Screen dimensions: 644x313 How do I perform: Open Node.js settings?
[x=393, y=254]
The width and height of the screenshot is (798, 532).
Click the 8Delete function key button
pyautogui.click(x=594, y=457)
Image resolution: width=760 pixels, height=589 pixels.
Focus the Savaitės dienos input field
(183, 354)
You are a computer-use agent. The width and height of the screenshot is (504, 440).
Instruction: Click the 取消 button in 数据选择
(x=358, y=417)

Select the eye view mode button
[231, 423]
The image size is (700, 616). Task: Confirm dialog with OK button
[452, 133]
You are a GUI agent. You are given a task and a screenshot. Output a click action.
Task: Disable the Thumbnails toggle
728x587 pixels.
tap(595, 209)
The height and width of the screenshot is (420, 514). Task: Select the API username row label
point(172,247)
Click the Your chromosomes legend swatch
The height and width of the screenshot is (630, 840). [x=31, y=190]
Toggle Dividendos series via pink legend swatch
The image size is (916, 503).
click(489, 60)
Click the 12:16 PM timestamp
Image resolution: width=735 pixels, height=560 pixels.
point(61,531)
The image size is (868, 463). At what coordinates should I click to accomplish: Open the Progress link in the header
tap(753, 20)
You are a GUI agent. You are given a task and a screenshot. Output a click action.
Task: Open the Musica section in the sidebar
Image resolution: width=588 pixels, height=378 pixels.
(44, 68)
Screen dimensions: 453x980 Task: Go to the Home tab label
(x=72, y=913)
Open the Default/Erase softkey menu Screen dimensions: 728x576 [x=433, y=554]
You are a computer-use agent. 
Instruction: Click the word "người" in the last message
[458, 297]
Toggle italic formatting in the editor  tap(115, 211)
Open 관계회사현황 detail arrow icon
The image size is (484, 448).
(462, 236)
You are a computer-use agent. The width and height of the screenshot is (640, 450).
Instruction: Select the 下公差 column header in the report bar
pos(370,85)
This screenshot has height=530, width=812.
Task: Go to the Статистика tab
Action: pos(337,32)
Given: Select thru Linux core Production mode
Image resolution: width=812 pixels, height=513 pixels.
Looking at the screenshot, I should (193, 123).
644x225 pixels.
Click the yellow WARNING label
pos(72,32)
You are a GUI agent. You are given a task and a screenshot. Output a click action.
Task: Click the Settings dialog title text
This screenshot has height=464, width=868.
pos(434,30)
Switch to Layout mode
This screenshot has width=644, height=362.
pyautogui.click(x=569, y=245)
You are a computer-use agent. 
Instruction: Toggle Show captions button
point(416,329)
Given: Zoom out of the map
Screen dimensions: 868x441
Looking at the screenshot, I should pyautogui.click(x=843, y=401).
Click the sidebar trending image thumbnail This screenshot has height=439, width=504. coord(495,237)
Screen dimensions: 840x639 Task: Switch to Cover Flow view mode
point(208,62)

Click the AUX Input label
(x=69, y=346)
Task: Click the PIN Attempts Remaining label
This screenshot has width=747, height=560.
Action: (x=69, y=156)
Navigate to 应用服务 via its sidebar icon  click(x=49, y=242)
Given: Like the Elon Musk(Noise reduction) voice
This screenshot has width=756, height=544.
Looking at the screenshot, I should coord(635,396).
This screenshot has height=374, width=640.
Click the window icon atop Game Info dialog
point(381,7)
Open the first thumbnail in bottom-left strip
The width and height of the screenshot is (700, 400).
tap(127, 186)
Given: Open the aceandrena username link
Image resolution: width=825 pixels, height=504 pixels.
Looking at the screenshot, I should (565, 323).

* * * * * * * * *

* DIRECTIONS:
From the records above, return each line where "sidebar" occurs.

* OUTPUT OF THE EXERCISE:
Task: Open the Musica section in the sidebar
Click the sidebar trending image thumbnail This screenshot has height=439, width=504. coord(495,237)
Navigate to 应用服务 via its sidebar icon  click(x=49, y=242)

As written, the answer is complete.